#### Text segment:
The Turnbull Government has cracked down on foreign worker visas and adopted an "Australians first" approach to skilled migration, scrapping the controversial 457 visa program and announcing a much stricter replacement.
"Australian workers must have priority for Australian jobs, so we are abolishing the 457 visa, the visa that brings temporary foreign workers into our country. We will no longer allow 457 visas to be passports to jobs that could and should go to Australians," Mr Turnbull said.
The plan to scrap the 457 visa could affect medical care around Katherine.
“If it weren’t for the many dedicated and highly trained IMGs who have delivered medical care in rural and remote Australia for many years, a large number of communities would not have had access to a local doctor for decades,” Mr McPhee said.
“IMGs are highly appreciated and respected by the many rural and remote communities they serve, as well as by their Australian-trained colleagues.
“They deserve significant and increased support in their critical role, particularly at a time when they are highly concerned about what the 457 visa changes will mean for them and their families,” he said.
“Even with the very positive measures that the Federal Government has been taking to encourage more Australian-trained doctors to work in the bush, we are still a minimum of 4-5 years away from seeing the full benefits of these measures being realised.
“It will take time to deliver more of the next generation of Australian-trained doctors who are able to work unsupervised in rural and remote communities, and then it will be a slow, ongoing process of capacity building, with a gradual year-on-year increase in the number of Australian-trained doctors choosing to work in the bush.”

#### Information provided:
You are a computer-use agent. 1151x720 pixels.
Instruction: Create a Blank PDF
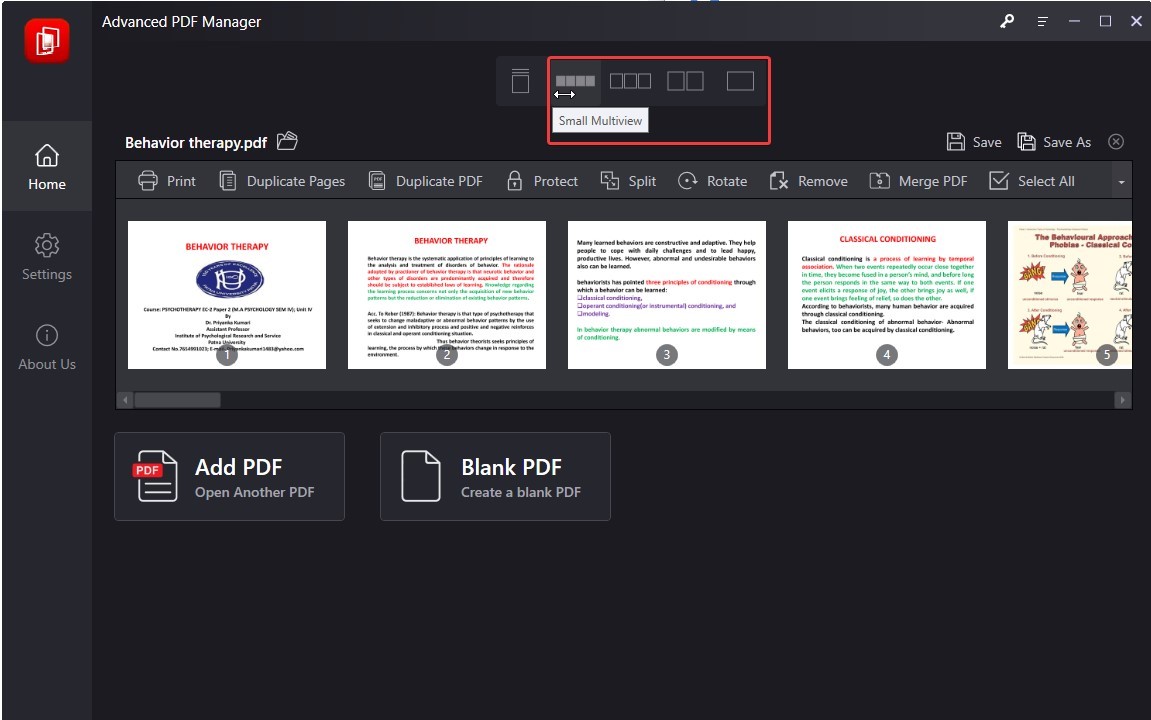pyautogui.click(x=494, y=475)
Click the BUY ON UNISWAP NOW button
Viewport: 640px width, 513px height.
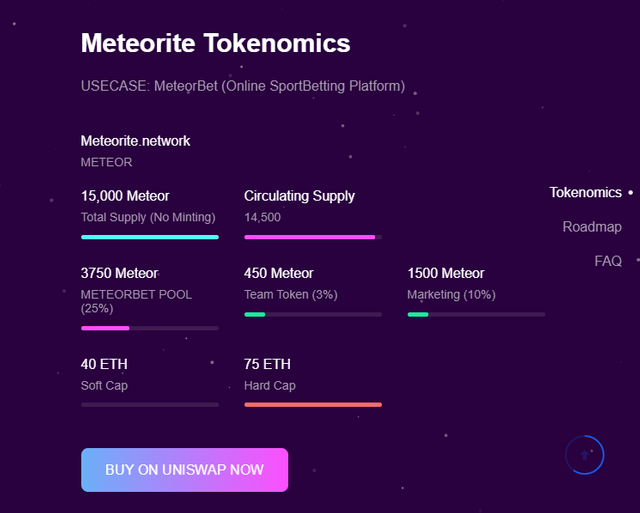click(x=184, y=470)
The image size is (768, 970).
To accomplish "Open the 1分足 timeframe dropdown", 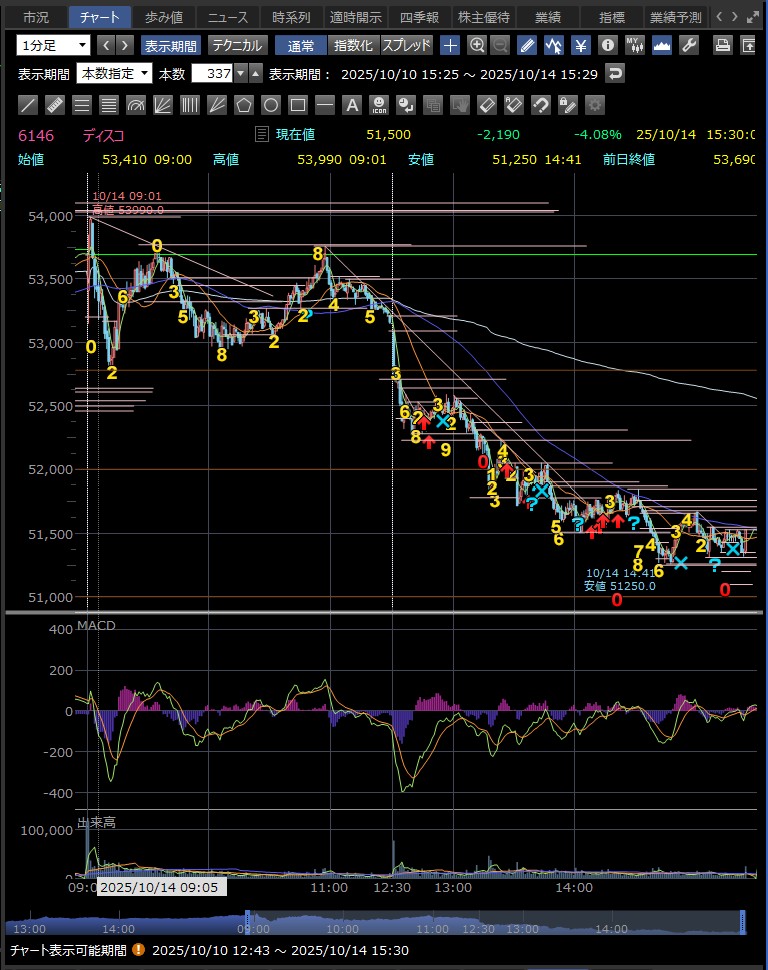I will tap(53, 45).
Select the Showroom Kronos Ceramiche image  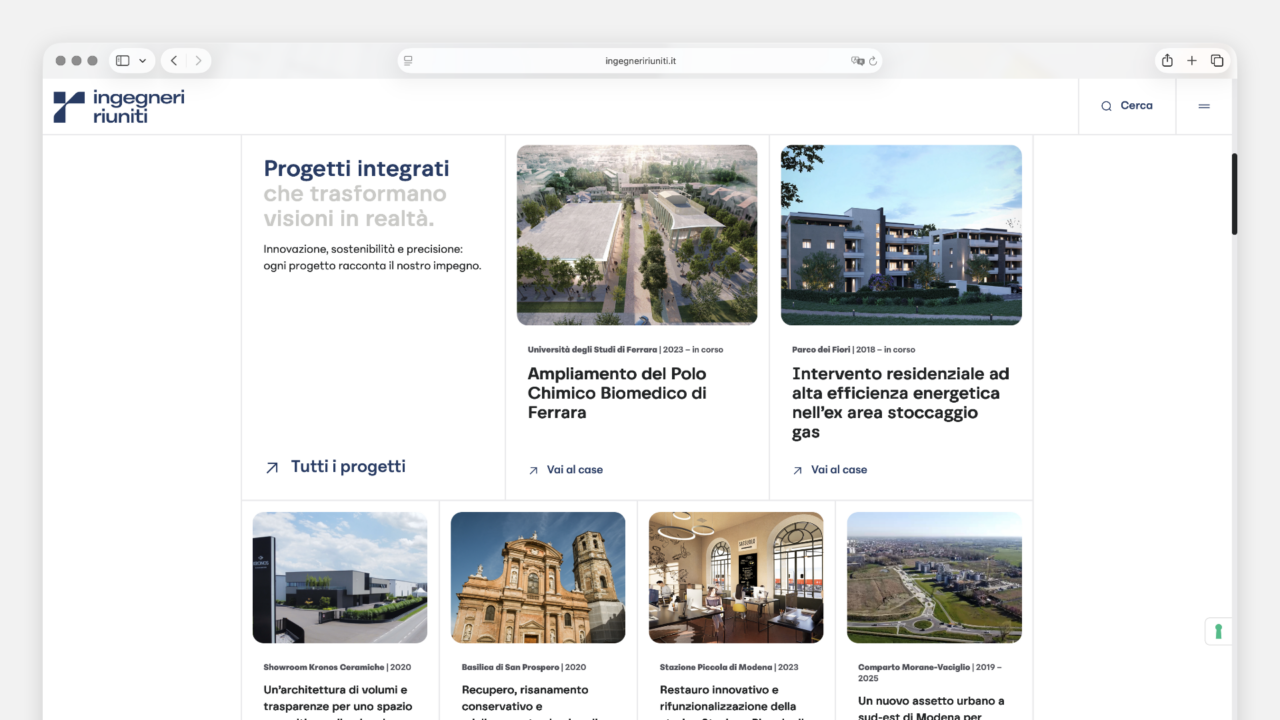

#### Activity:
Quote the article on scrapping the 457 visa word for word, starting at "The Turnbull Government" and ending at "much stricter replacement.".

#### Result below:
The Turnbull Government has cracked down on foreign worker visas and adopted an "Australians first" approach to skilled migration, scrapping the controversial 457 visa program and announcing a much stricter replacement.